Naturally, I have this responsibility as the person who oversees the team. Yes, I sometimes even also have to help with research presentations and thesis writing (laughs). However this is ultimately only just a side aspect of my role, and it is not as though I need to train new personnel or researchers from scratch. The CBRC is a Center where talented researchers gather. Each researcher has their own research theme, and each researcher has the self-reliance to progress with their research by themselves. This means that I am also able to focus on my own research.
The team that I lead - the Biological Network Team - consists of three full-time staff, one post-doctoral fellow, one technical staff member, and has four collaborative research locations. All people and locations involved progress with research by themselves, and all the staff are good at their work. These are the conditions we work under, so I believe that my own personal theory that researchers ultimately work for themselves is in operation here.
There are two types of people.
Firstly, I want people who are able to forget everything else, and who can immerse themselves in research. I want people who are able sacrifice their comforts and worldly things and who can dedicate themselves solely to a research theme that they decide upon. I don't care - I really don't care - if their manners are bad, or they hand in papers late, as long they are able to do this (laughs).
Secondly, I want talented and spirited researchers. I have always thought that talent will always beat effort. If researchers, at their very core, are not talented, they will never have major successกฤI know this sounds a little harsh, but I honestly believe that. It is also important to have the resolve to make a living from research. I think that with recent changes in people's sense of values, the number of people with this kind of resolve has reduced, which is disappointing. However, I think this is really important if you want to conduct meaningful research.
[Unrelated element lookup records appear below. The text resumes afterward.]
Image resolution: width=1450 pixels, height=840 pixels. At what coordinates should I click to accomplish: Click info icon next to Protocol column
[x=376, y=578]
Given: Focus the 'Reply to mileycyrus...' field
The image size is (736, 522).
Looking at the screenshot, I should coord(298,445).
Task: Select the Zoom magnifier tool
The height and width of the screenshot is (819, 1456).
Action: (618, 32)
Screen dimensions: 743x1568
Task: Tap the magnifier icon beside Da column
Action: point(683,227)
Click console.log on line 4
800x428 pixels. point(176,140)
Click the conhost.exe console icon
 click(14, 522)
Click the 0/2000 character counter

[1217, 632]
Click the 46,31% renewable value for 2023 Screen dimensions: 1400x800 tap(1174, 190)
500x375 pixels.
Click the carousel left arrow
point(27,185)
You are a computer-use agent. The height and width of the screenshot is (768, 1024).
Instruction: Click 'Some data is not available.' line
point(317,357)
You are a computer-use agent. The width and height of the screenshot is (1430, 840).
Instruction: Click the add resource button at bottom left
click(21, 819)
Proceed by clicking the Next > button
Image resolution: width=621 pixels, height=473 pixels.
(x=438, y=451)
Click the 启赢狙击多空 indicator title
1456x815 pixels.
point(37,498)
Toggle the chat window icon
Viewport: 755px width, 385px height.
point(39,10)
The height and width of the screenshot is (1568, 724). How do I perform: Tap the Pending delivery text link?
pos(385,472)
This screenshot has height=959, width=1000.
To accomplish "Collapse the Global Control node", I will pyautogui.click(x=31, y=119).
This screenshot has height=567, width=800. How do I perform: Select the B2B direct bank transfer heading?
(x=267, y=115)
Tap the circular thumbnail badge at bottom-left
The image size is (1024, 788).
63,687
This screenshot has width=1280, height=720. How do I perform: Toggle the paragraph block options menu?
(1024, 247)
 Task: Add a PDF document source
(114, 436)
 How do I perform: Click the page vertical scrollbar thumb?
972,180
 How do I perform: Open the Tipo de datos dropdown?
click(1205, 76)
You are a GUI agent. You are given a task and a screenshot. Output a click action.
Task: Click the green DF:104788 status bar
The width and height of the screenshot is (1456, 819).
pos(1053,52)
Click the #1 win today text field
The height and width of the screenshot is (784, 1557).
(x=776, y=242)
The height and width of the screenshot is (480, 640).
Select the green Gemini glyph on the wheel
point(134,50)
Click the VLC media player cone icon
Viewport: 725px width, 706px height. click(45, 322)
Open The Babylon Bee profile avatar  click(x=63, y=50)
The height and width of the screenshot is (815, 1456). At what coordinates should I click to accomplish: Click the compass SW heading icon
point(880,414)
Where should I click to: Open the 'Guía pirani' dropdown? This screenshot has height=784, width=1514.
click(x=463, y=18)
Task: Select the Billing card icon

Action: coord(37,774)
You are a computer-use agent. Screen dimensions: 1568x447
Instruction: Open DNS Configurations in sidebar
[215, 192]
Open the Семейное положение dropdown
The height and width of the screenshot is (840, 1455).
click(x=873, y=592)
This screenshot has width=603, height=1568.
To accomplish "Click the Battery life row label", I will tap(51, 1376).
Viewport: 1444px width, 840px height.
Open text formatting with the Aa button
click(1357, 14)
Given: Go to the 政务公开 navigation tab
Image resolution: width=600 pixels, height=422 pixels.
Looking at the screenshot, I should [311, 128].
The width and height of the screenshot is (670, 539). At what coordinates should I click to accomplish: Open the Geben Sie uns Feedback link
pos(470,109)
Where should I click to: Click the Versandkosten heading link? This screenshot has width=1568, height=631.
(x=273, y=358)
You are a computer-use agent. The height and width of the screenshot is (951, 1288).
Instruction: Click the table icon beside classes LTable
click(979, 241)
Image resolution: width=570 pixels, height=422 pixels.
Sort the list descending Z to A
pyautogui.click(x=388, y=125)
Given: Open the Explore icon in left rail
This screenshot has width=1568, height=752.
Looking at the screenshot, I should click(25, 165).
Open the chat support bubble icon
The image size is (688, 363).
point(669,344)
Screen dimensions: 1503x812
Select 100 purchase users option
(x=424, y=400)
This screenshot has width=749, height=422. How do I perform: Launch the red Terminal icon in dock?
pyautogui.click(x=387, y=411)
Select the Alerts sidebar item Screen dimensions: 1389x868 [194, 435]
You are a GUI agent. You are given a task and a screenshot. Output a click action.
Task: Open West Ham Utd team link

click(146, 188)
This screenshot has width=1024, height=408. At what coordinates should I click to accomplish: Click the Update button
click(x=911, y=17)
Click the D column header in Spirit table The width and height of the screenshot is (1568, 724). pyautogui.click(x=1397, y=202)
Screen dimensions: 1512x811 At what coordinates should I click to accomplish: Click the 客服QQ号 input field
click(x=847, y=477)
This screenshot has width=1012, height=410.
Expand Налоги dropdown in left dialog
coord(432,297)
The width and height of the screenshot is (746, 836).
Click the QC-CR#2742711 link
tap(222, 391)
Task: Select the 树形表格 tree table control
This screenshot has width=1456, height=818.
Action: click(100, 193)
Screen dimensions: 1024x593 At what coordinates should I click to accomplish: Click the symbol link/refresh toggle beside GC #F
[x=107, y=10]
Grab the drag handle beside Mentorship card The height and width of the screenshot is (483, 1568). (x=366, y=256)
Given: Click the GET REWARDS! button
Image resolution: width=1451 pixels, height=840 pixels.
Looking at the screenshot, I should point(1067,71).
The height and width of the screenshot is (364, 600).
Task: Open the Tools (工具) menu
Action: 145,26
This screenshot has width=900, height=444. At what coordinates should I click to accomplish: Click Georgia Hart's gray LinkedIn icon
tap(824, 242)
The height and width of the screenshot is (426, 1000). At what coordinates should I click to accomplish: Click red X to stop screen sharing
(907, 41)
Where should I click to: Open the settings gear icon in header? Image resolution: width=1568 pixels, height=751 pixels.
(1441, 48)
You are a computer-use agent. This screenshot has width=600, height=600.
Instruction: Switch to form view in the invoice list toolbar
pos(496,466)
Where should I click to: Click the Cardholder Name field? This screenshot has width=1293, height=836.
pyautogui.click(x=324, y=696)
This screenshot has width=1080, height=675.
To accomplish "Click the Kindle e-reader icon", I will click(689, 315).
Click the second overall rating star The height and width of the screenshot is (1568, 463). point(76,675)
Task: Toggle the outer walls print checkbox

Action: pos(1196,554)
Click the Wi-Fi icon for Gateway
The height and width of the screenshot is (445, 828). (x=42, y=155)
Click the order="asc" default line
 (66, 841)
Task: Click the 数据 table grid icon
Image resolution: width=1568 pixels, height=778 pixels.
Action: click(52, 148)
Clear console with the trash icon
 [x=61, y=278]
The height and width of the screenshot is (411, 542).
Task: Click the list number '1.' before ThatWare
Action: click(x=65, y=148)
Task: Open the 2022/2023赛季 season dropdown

What I call talent is the ability to look at something in a multi-dimensional and multi-faceted way. People with this talent are able to approach their research themes not only from their own perspective, but from differing perspectives as well; they are able to consider how other researchers might perceive the theme, or how third parties might perceive the theme. They have the ability to always be conscious of other approaches to the research, and to not simply push forward based upon only their own way of perceiving the issue. I think this ability is an important talent for researchers to possess.
Research conducted at the CBRC holds major advantages for talented and spirited researchers. The CBRC acts as a forum for debate, where people holding a variety of perspectives can be found. Debate enables you to look at one issue from a variety of perspectives, and increases the "precision" of your research.
Decisiveness is another important facility to have as a researcher. It is also important to tackle your research after thoroughly considering exactly what you need to do. You can't be someone who says, "Well, I'll give this a try for now", or "Maybe this might be okay". I want people who are talented, spirited, and decisive to come to the CBRC.